A love for the system is what stamped the card for Panella. He met CEO and co-founder Robert Maynard at a mastermind meeting for franchising. The two started chatting and Panella was hooked.
“Robert is just down to earth,” Panella says. “There’s a great family atmosphere here. And Robert created a great brand and system franchisees can follow, a system they can easily follow.”
Panella says Famous Toastery has “so much interest that it’s actually hard to keep up.” The brand expects to have 30 restaurants open by summer’s end and 60—65 by mid-2018. And this growth is backed by actual franchises sold, not projections. Allowing a bit of guesswork, Panella believes the company will eclipse 100 stores by the end of next year.

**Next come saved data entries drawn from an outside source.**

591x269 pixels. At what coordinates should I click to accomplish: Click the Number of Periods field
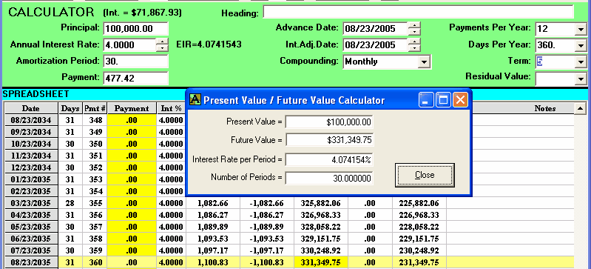tap(329, 178)
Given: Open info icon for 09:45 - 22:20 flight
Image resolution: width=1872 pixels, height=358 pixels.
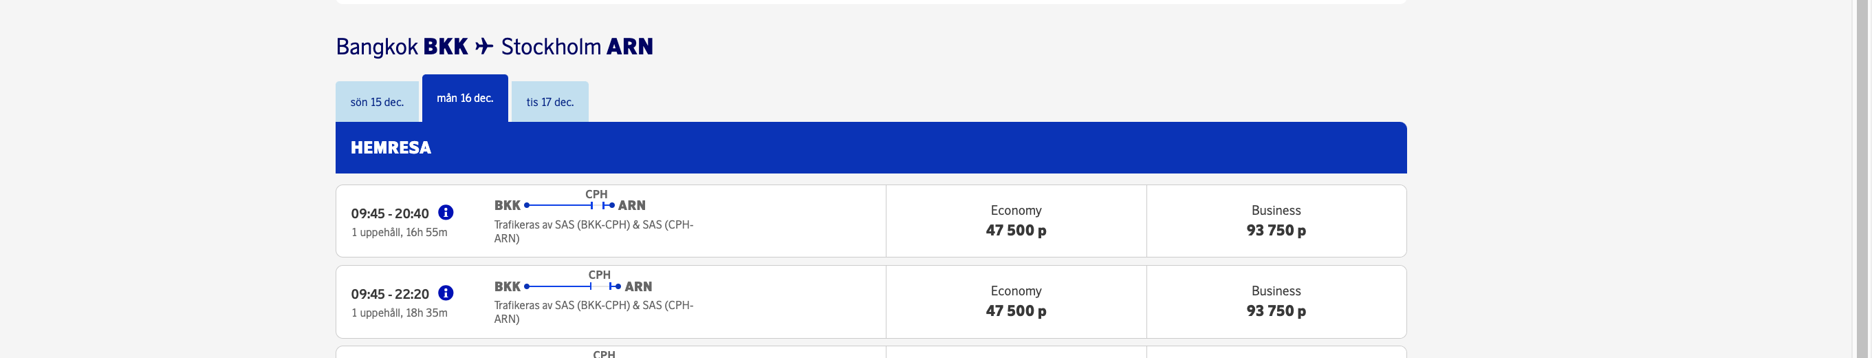Looking at the screenshot, I should tap(445, 293).
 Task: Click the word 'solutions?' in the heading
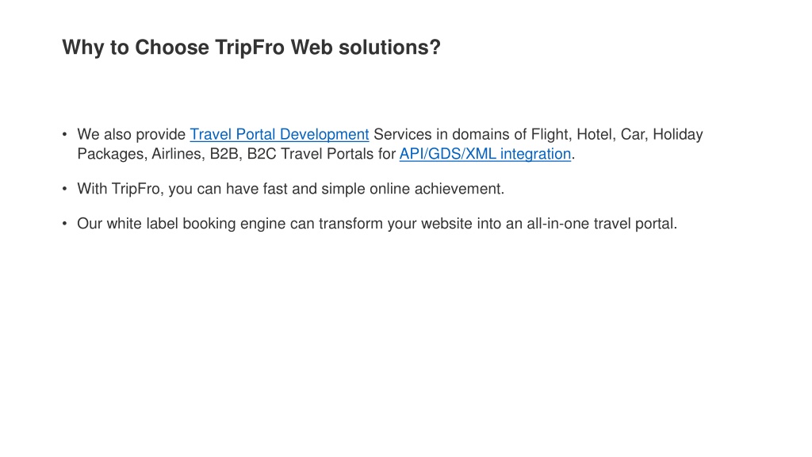[x=389, y=47]
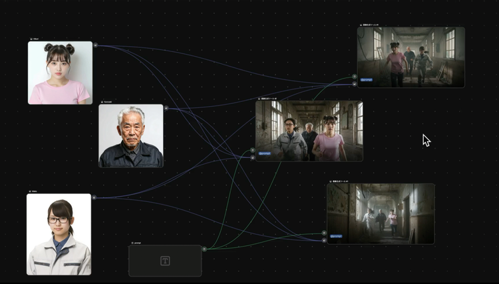The width and height of the screenshot is (499, 284).
Task: Select the elderly man portrait node
Action: (131, 135)
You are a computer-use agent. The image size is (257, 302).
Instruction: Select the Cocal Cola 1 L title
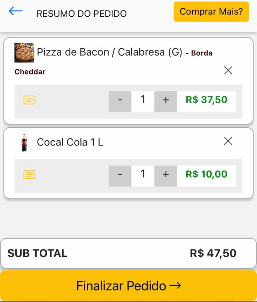70,142
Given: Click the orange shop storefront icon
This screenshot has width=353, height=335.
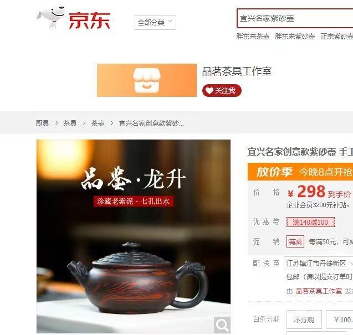Looking at the screenshot, I should point(147,80).
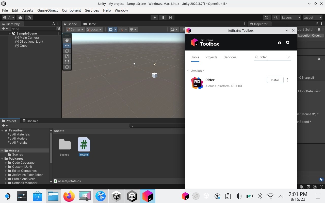Activate the Rotate tool

point(67,51)
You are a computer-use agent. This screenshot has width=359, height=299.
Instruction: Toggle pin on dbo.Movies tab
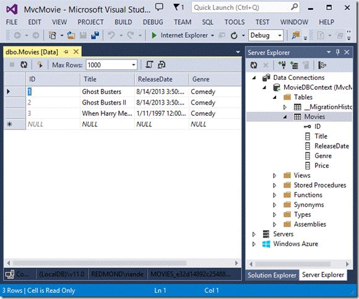tap(66, 52)
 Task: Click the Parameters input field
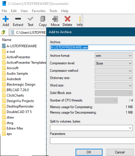[x=92, y=141]
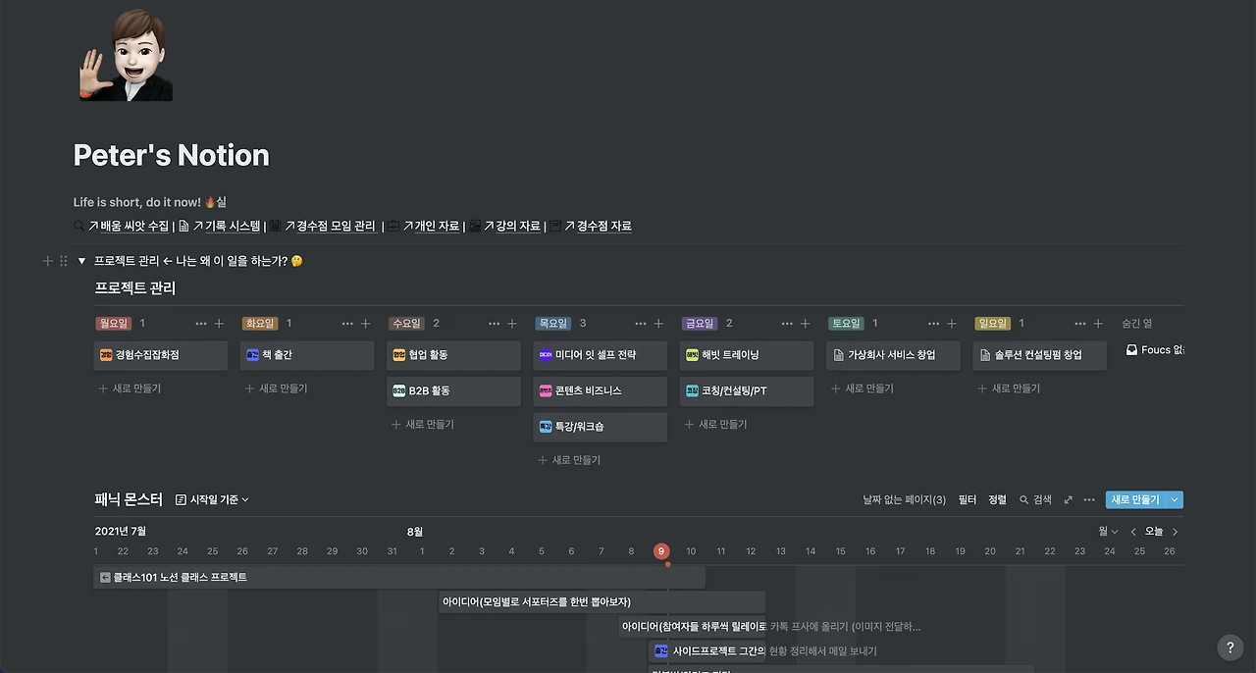Open the options menu on the 월요일 column
This screenshot has height=673, width=1256.
(x=201, y=323)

“The proof is in the pudding right? I’m really excited about it. We’re inundated with requests to join the system, which is fantastic but we’re still early on,” he says. “… We have a number of more deals pending and we have interest every single day. Every day I’m getting leads. We don’t do a ton of lead generation and yet I’m getting multiple leads per day that are pretty darn good.”
There are a couple of explanations for why Famous Toastery, which began in Huntersville, North Carolina, in 2005 as a small-house-turned restaurant, feels like the shiny new red Corvette on the block.
Twelve years ago, a breakfast restaurant ditching preservatives, nitrates, deep fryers, and freezers, was tough to come by. It was even more unlikely from an operator’s perspective considering the cost-benefit equation. Did customers care? Or did they just want stacks of pancakes accompanied by reheated sausages?
However, in the current market, Famous Toastery’s commitment to ingredients and mindful eating places it right in the center of consumer demand. “We were early and now we’re just on time,” Panella says.
Another note is that as fast casual, quick service, casual dining, polished casual, and so on, expand their offerings and rewrite food trends, breakfast remains a staple of American life. Markets and demographics don’t tilt the scales. “The response nationwide has been incredible because everybody eats breakfast,” Panella says. “And they eat breakfast everywhere. Not everybody eats lunch and not everybody enjoys meat. Not everybody enjoy Mexican or sushi.”
That’s why Famous Toastery’s arrow is spinning instead of pointing in one direction. The brand has restaurants in the pipeline for New York and Colorado. There’s a unit in Exton, Pennsylvania, Ashburn, Virginia, Jacksonville Beach, Florida, and five in South Carolina to accompany the North Carolina stores. But this roadmap isn't defined. Panella doesn’t see a town in America Famous Toastery wouldn’t work.
Factoring into Famous Toastery’s appeal is its reputation as a lifestyle brand. You’re as likely to see a server carrying mimosas and Bloody Marys as you are black coffee.